Belgrade Schools Superintendent Godfrey Saunders said this week that the district needs to be “creative” to figure out how to afford land for future schools as property values around the valley continue to skyrocket.
As he has been doing for months, Saunders updated school board members this week about some potential sites he has identified, among them a property on McMillan Lane, a DNRC-owned parcel near Amsterdam, and a piece that has been identified as a school site in the proposed West River 40 subdivision at Jackrabbit Lane and Valley Center Road.
In terms of a more “creative” solution, Saunders said he and Belgrade’s new City Manager Neil Cardwell have had an initial meeting about the possibility of closing a portion West Allison Avenue near the Heck-Quaw complex to make the already-owned district property viable for construction of a new school.
In 2019, voters approved a multi-pronged $48 million bond issue to pay for future school needs, including construction of a new elementary school (the just-opened Story Creek) and purchase of the 18.9 acres on which it sits on Bolinger Road. Story Creek was built to replace Heck-Quaw Elementary, which closed at the end of the 2020-21 school year.
Another component of the bond was to buy about 40 acres somewhere south of Interstate 90 for a future elementary and middle school.
Yet another component was to upgrade Heck Elementary for district needs, but no firm plans have been decided on for the building to date.
Saunders told the Belgrade News this week that market conditions were considerably different when voters approved the bond issue. After it passed, the district purchased the Bolinger Road property for $475,000.
Now, Saunders said, “I’ve been quoted everywhere from $150,000 to $350,000 per acre.” He said an elementary school can be built on 10-14 acres; a middle school requires at least 15.
Saunders told the board that future district enrollment will be rising quickly.
“What’s really scary is the subdivision close to Story Creek,” Saunders said. “As houses are completed, people are moving in … Boom! Boom! There’s no wait time.”
Market realities have presented the district with a logistical problem.
“You want to be fair with (sellers), but you want to be a good steward of taxpayers’ trust and dollars,” Saunders said.
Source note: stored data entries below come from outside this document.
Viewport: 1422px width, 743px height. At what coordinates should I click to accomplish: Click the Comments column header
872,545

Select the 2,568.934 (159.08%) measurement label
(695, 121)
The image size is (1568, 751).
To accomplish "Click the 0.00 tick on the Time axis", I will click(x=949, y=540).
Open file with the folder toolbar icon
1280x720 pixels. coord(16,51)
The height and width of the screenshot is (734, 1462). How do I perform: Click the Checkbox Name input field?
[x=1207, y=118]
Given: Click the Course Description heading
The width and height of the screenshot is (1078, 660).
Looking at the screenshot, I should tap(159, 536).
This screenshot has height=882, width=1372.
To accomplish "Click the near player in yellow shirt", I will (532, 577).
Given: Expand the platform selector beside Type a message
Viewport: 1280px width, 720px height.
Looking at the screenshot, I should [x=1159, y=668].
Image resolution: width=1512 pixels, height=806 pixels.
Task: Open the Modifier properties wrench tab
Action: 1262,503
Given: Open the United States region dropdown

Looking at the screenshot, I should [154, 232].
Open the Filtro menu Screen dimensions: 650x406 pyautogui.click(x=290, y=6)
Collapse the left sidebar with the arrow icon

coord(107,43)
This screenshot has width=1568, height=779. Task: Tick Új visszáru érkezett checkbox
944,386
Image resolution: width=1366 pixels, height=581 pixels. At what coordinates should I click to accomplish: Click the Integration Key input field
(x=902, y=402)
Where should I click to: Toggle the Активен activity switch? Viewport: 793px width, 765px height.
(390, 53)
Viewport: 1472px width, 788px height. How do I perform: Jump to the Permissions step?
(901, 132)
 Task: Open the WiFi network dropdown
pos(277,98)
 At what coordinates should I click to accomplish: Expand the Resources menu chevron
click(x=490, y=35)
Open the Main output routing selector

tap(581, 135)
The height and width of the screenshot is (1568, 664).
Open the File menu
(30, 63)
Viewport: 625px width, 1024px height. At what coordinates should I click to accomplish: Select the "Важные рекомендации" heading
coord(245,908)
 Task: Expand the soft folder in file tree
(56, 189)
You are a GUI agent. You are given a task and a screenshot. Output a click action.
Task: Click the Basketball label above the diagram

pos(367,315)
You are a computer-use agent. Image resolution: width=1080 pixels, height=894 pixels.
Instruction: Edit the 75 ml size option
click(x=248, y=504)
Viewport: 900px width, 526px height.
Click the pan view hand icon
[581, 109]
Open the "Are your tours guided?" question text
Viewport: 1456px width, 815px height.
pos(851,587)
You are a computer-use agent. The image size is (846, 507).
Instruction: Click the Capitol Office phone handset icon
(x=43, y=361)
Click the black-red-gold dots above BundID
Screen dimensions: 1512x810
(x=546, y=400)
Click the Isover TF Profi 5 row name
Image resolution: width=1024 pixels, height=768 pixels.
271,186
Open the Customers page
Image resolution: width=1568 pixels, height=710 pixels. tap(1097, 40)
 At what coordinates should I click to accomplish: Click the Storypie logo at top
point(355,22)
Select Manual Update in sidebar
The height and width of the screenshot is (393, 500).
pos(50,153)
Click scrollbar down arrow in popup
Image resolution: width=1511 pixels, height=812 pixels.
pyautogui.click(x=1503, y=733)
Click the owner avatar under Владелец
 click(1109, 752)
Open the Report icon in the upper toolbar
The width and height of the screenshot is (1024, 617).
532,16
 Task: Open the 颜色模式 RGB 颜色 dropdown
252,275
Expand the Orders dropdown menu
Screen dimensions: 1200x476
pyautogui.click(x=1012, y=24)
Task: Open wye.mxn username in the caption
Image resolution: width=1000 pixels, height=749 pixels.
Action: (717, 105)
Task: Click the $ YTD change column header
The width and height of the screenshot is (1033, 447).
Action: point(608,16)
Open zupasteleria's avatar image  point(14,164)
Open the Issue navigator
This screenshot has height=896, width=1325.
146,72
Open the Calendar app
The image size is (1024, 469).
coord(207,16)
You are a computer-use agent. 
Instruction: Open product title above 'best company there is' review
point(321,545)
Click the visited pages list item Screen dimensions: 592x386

Were the district able to make use of the Heck site, he added, “it would save taxpayers a few million.”
Both Saunders and Cardwell said they need to investigate the viability of closing Allison and garner the support of their respective elected boards before moving forward with the idea to use the Heck property for a new school. Preliminary internal work would include discussions with the Montana Department of Transportation, Cardwell said.
He said it’s possible that the issue could be raised formally with the city council before the end of the calendar year.
In other business at Belgrade’s School Board meeting Monday, trustees approved up to 10 days of paid leave for employees who test positive or whose family members test positive for COVID-19.